I guess I don’t really understand what is so difficult about this, and why human patients aren’t given the same option to consent to diagnostics and treatments they are expected to pay for, ahead of time.

I have gone to the ER in Iran and my wife went in Yemen. Both modern hospitals. The fee in Iran was about $30 (about 90 minutes with nurses/docs) and in Yemen it was about $40 (about 4 hours with nurses/docs).

Or that UHC means inferior care because it’s ‘free’. One of my colleagues brought students over from the US for a study-abroad semester in Great Britain a few winters back. It was a bit icy and slippy, and a student fell and broke her arm. They took her in to the shop, got her x-rays, cast put on, pain relief. £0/$0.

When the poor kid got home, her parents immediately hustled her off to their doctor to have the cast removed, and the arm reset and rebroken because no way could ‘free’ healthcare have been any good.

(I put ‘free’ in quotes because it’s not really; 30% of my wages go to NI, which covers NHS and pension).

My problem would be that all the time taken to make a calculation or gain consent is time wasted.
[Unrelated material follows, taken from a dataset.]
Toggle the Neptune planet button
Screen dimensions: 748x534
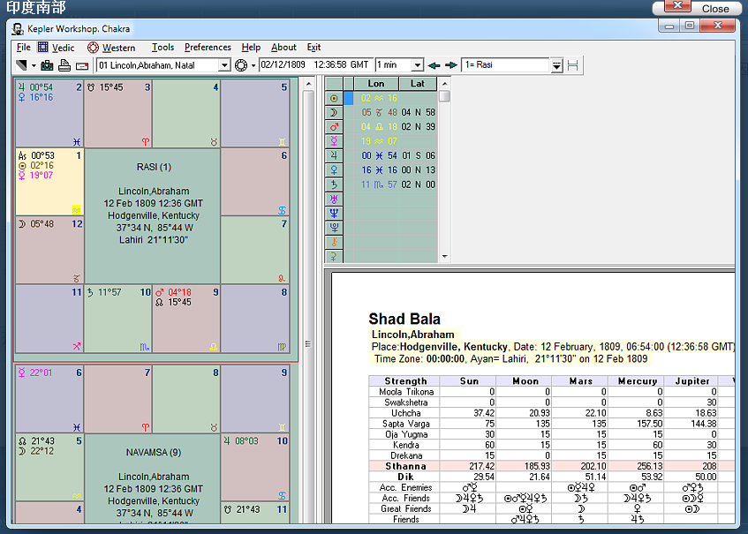tap(334, 213)
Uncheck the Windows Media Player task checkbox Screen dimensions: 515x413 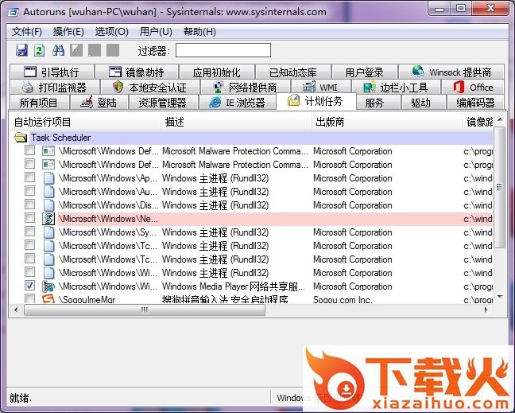(x=29, y=286)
You should use your judgement to do what is best for the patient and cost really shouldn’t come into it when we talk about humans.

Surely it is better to have the conversation on purely clinical grounds in terms of risk vs outcome. The moment you start throwing the cost in there then people are going to make bad choices. Not so much of an issue for a pooch but rather more important for Mr/Mrs Breadwinner.

Just to clarify, you don’t mean 30% in “national insurance” do you? Do you mean your total tax-take?

The NHS costs around £3,400 per head in the UK. But seeing as it is all funded through taxes the big tax payers fund those not working at all.

(still cheaper per head than the USA which is far less comprehensive)

The problem, of course, is that when treating humans under the current American system of care, the clinician has no idea what any given procedure will cost any given patient. There is, of course, the price listed on the chargemaster, but the actual price to be paid varies, depending on whether the patient has Medicare/Medicaid, traditional fee-for-service insurance, capitation, self-pay, etc.